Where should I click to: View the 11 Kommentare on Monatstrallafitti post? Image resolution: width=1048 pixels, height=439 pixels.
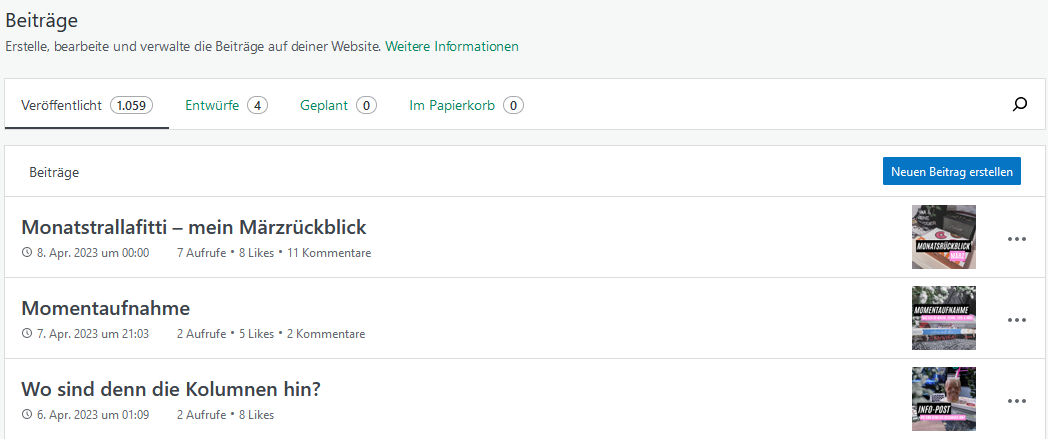click(x=329, y=253)
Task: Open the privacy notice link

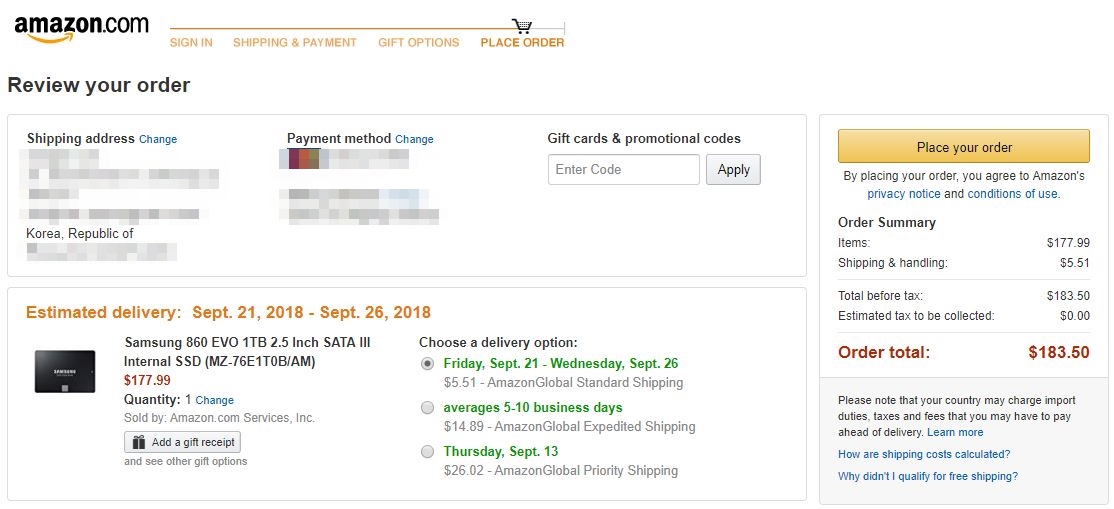Action: tap(903, 194)
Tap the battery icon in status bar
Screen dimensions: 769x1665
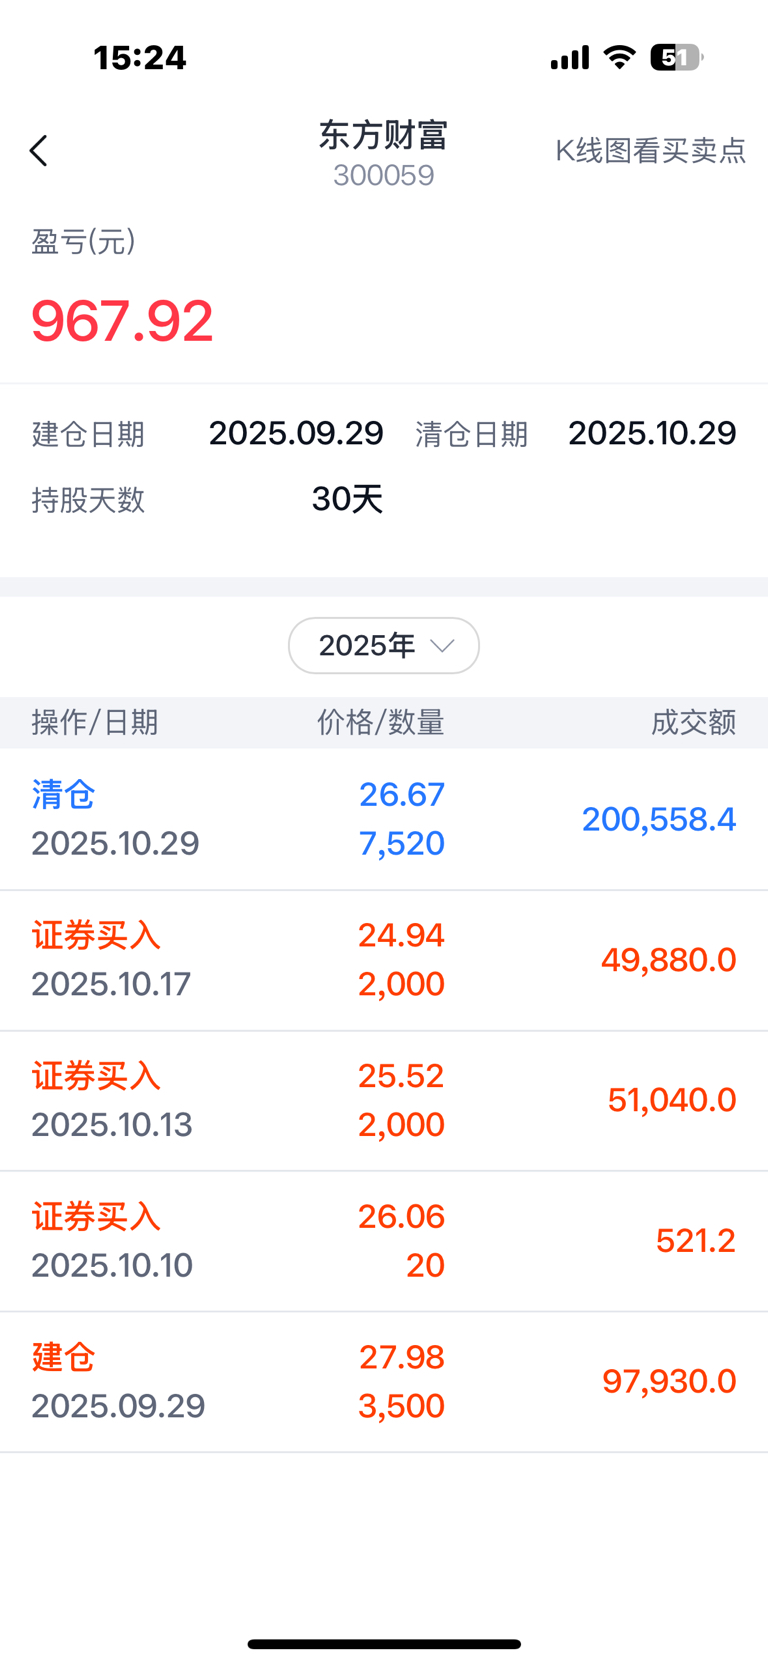tap(676, 58)
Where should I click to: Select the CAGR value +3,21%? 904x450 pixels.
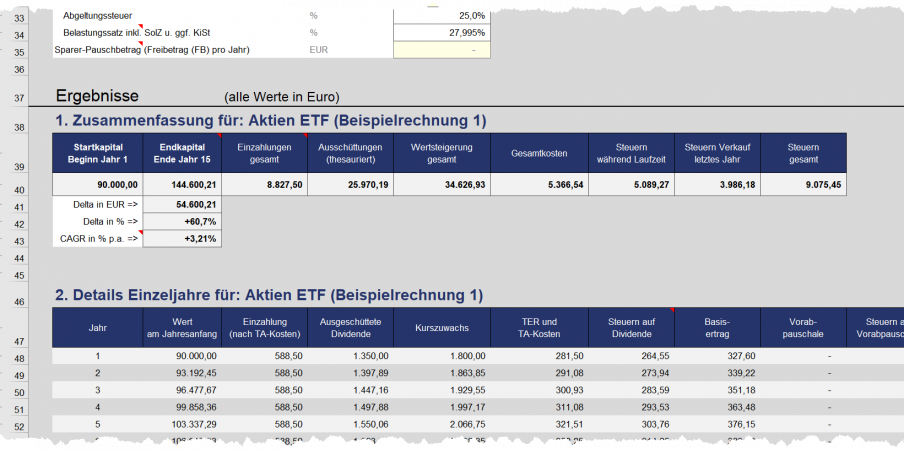(x=182, y=238)
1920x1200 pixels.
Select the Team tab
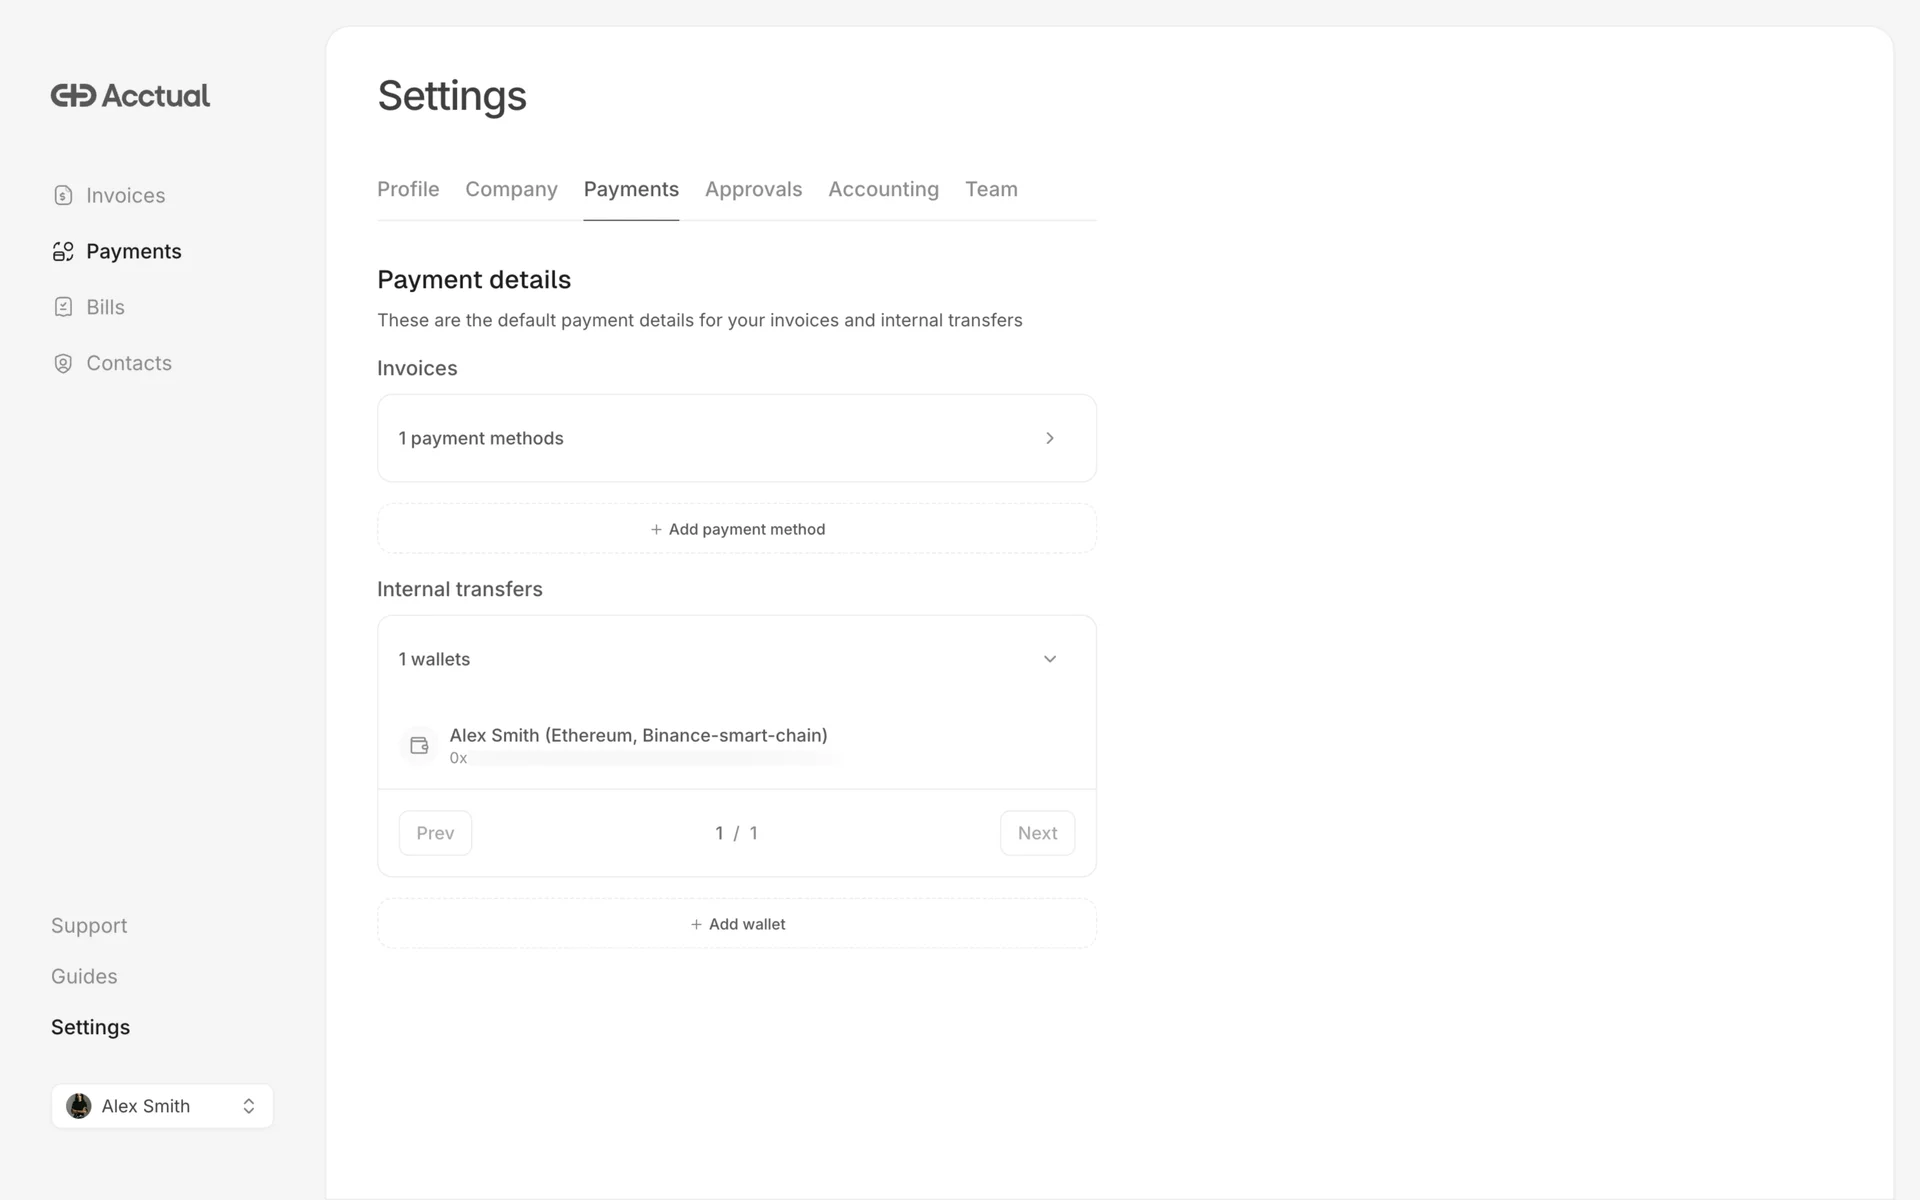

○ ○ ○ ○

* Task to carry out *
Reproduce every line of text from all of the records above verbatim, in their original order. Leave the pictures out.

* Answer below *
Where should I click to: View the 11 Kommentare on Monatstrallafitti post? Image resolution: width=1048 pixels, height=439 pixels.
click(x=329, y=253)
Task: Open the privacy notice link

Action: tap(903, 194)
Tap the battery icon in status bar
Screen dimensions: 769x1665
tap(676, 58)
Where should I click to: Select the CAGR value +3,21%? 904x450 pixels.
(x=182, y=238)
1920x1200 pixels.
Select the Team tab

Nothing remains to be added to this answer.